Today we'll experiment with adversarial training as an adversarial defense technique. <br>

More specifically we'll employ [PGD](https://arxiv.org/pdf/1706.06083.pdf) and [TRADES](https://arxiv.org/pdf/1901.08573.pdf) attack to make our net more robust during training. 


In [1]:
import os
from tqdm import tqdm
import torch
import torch.nn as nn
import torch.nn.functional as F
import torch.optim as optim
from torchvision import datasets, transforms

We'll be again be working with the MNIST dataset 

1. Define a shallow ReLU network 

In [2]:
class Net(nn.Module):
    def __init__(self):
        super(Net, self).__init__()
        self.fc1 = nn.Linear(28 * 28, 200)
        self.fc2 = nn.Linear(200, 10)

    def forward(self, x):
        x = x.view((-1, 28 * 28))
        x = F.relu(self.fc1(x))
        x = self.fc2(x)
        return x

Let's also add a normalisation layer.<br>
It will be inserted as a first "layer" to the network. This allows us to search for adverserial examples to the real image, rather than to the normalized image. 

In [3]:
class Normalize(nn.Module):
    def forward(self, x):
        return (x - 0.1307) / 0.3081

And let's set a few hyperparameters

In [4]:
batch_size = 512
seed = 42
learning_rate = 0.01
num_epochs = 10 
eps = 0.1 #PGD parameter (defines the magnitude of the perturbation)
k = 7 #PGD steps
trades_fact = 1.0 #TRADES lambda 

A few more lines of preparatory code ...

In [5]:
device = 'cuda' if torch.cuda.is_available() else 'cpu'
torch.manual_seed(seed)

<torch._C.Generator at 0x7f8fb0a52768>

In [6]:
model = nn.Sequential(Normalize(), Net())
model = model.to(device)

2. Load dataset (MNIST)

In [None]:
# Warning: running this will download the data locally
train_dataset = datasets.MNIST('mnist_data/', train=True, download=True, transform=transforms.Compose([transforms.ToTensor()]))
test_dataset = datasets.MNIST('mnist_data/', train=False, download=True, transform=transforms.Compose([transforms.ToTensor()]))

In [8]:
train_loader = torch.utils.data.DataLoader(train_dataset, batch_size=batch_size, shuffle=True)
test_loader = torch.utils.data.DataLoader(test_dataset, batch_size=batch_size, shuffle=False)

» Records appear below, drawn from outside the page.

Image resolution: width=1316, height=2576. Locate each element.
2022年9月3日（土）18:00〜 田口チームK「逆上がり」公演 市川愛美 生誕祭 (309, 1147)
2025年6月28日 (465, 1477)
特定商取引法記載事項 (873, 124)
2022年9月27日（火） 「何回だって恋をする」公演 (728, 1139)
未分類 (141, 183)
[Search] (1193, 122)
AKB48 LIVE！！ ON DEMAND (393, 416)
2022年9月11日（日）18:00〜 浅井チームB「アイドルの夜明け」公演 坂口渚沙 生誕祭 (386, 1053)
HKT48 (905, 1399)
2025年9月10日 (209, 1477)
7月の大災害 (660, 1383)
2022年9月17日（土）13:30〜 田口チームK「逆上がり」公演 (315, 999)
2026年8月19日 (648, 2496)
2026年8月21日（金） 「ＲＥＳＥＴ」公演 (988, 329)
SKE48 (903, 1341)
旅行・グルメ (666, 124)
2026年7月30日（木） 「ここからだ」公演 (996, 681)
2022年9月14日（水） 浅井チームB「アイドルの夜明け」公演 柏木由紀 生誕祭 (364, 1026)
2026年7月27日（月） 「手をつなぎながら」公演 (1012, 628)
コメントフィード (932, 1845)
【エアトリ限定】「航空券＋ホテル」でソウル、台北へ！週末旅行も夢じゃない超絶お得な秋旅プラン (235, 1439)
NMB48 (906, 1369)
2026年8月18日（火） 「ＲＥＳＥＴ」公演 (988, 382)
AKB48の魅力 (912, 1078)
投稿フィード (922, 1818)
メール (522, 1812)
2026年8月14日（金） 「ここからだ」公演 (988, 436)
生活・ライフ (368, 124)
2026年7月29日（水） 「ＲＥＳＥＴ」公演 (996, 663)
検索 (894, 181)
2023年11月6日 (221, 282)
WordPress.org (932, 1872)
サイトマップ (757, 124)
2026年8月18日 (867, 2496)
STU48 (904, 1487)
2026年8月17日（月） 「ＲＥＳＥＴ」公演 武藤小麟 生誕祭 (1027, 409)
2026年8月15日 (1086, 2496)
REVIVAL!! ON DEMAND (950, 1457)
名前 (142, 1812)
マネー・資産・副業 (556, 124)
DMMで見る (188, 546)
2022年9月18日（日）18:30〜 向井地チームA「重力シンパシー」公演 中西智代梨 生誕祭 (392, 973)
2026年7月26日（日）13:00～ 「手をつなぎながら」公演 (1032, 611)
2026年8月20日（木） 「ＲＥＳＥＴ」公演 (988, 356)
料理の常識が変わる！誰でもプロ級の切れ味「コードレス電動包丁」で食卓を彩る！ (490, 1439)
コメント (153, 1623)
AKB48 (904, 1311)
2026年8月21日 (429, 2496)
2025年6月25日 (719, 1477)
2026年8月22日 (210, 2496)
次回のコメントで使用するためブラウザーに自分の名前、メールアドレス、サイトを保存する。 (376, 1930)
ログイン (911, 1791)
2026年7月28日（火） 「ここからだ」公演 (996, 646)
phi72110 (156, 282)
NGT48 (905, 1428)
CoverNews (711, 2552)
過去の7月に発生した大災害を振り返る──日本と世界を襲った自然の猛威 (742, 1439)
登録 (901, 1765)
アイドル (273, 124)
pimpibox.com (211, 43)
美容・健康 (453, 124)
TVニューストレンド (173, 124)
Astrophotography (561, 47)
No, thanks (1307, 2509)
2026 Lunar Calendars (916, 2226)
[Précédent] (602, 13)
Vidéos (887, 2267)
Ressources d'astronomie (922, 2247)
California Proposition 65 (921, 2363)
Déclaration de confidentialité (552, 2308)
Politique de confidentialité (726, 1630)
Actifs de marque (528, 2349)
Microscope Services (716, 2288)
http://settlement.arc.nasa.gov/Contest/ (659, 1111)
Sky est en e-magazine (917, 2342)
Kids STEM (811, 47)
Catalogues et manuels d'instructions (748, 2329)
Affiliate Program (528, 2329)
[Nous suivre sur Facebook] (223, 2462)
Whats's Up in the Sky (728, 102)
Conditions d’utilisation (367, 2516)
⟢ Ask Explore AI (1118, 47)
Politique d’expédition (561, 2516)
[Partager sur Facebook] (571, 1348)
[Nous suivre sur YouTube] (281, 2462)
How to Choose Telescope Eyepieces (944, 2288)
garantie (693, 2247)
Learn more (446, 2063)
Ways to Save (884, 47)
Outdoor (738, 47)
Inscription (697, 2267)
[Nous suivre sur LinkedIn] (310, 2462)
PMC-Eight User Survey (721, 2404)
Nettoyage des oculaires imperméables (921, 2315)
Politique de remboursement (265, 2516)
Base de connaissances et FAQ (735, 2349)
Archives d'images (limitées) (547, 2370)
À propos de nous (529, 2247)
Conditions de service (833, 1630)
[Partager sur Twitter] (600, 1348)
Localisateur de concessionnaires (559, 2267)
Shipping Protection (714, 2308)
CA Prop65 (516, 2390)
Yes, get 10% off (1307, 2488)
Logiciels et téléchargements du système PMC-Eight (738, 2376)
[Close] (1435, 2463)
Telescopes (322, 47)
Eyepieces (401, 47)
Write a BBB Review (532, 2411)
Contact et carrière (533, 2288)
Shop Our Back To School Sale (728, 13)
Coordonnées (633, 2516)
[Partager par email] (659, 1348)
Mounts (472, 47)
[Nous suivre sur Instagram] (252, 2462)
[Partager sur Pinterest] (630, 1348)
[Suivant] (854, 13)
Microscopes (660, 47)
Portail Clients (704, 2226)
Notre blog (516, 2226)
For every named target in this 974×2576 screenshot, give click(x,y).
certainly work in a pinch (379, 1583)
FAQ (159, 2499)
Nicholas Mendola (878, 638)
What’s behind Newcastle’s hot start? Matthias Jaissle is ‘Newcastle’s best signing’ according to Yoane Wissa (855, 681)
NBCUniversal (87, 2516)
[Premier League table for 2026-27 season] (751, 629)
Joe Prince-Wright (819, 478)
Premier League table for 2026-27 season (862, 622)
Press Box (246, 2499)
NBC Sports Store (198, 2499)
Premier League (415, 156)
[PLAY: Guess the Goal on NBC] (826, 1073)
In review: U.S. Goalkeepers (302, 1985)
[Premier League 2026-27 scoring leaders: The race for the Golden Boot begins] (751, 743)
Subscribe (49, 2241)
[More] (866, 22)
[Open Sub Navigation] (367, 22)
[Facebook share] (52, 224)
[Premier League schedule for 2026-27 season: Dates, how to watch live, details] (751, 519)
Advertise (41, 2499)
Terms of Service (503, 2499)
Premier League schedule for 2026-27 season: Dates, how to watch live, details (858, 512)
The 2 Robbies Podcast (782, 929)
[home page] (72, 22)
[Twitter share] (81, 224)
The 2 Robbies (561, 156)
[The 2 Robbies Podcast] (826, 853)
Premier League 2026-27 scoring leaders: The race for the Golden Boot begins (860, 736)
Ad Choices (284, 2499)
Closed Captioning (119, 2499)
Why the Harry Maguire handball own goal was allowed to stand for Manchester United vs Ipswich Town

3. Implement the defenses 

In [None]:
def get_PGD_adversarial_example(x,y, eps, net, k):
  """ 
  Returns adversarial example in epsilon infinity ball around x
  using untargeted PGD attack. 
  """ 
  pass

def get_PGD_Bmax(x_batch, y_batch, eps, net, k):
  """ 
  Returns alternative set of points that maximise 
  the loss of the newtork 
  """
  pass

def compute_adv_accuracy(x_batch, y_batch, eps, k, lambda, method="PGD"):
  """
  Returns the adversarial accuracy on the given batch. 
  """
  # iterate through the batch:
  # for the correctly classified examples check whether there's 
  # an adversarial example 

4. Train and evaluate 

In [9]:
opt = optim.Adam(params=model.parameters(), lr=learning_rate, weight_decay=1e-5)
scheduler = optim.lr_scheduler.StepLR(opt, 15)
ce_loss = torch.nn.CrossEntropyLoss()
kl_loss = torch.nn.KLDivLoss(reduction='batchmean')

In [10]:
defense = "PGD"

In [None]:

for epoch in range(1, num_epochs + 1):
    # Training
    for batch_idx, (x_batch, y_batch) in enumerate(tqdm(train_loader)):

        x_batch, y_batch = x_batch.to(device), y_batch.to(device)
        model.train()  

        if defense == 'PGD':
          # get Bmax 
          x_batch_max = get_PGD_Bmax(x_batch, y_batch, eps, model, k)
          # compute the loss 
          out = model(x_batch_max)
          loss = ce_loss(out, y_batch)

        elif args.defense == 'TRADES':
            raise NotImplementedError
            #Problem 1.2 implement TRADES training
            
        elif defense == 'none':
            # standard training
            out_nat = model(x_batch)
            loss = ce_loss(out_nat, y_batch)
        
        opt.zero_grad()
        loss.backward()
        opt.step()
        
    # Testing
    model.eval()
    tot_test, tot_acc, tot_adv_acc = 0.0, 0.0, 0.0
    for batch_idx, (x_batch, y_batch) in enumerate(tqdm(test_loader)):
        x_batch, y_batch = x_batch.to(device), y_batch.to(device)
        
        out = model(x_batch)
        pred = torch.max(out, dim=1)[1]
        acc = pred.eq(y_batch).sum().item()

        # Problem 1.1 calculate accuracy under PGD attack
        acc_adv = 0
        
        tot_acc += acc
        tot_adv_acc += acc_adv
        tot_test += x_batch.size()[0]
    scheduler.step()

    print('Epoch %d: Accuracy %.5lf, Adv Accuracy %.5lf' % (epoch, tot_acc / tot_test, tot_adv_acc / tot_test))


5. (Optional) save the model

In [None]:
os.makedirs("models", exist_ok=True)
torch.save(model.state_dict(), f"models/Net_{num_epochs}_{defense}")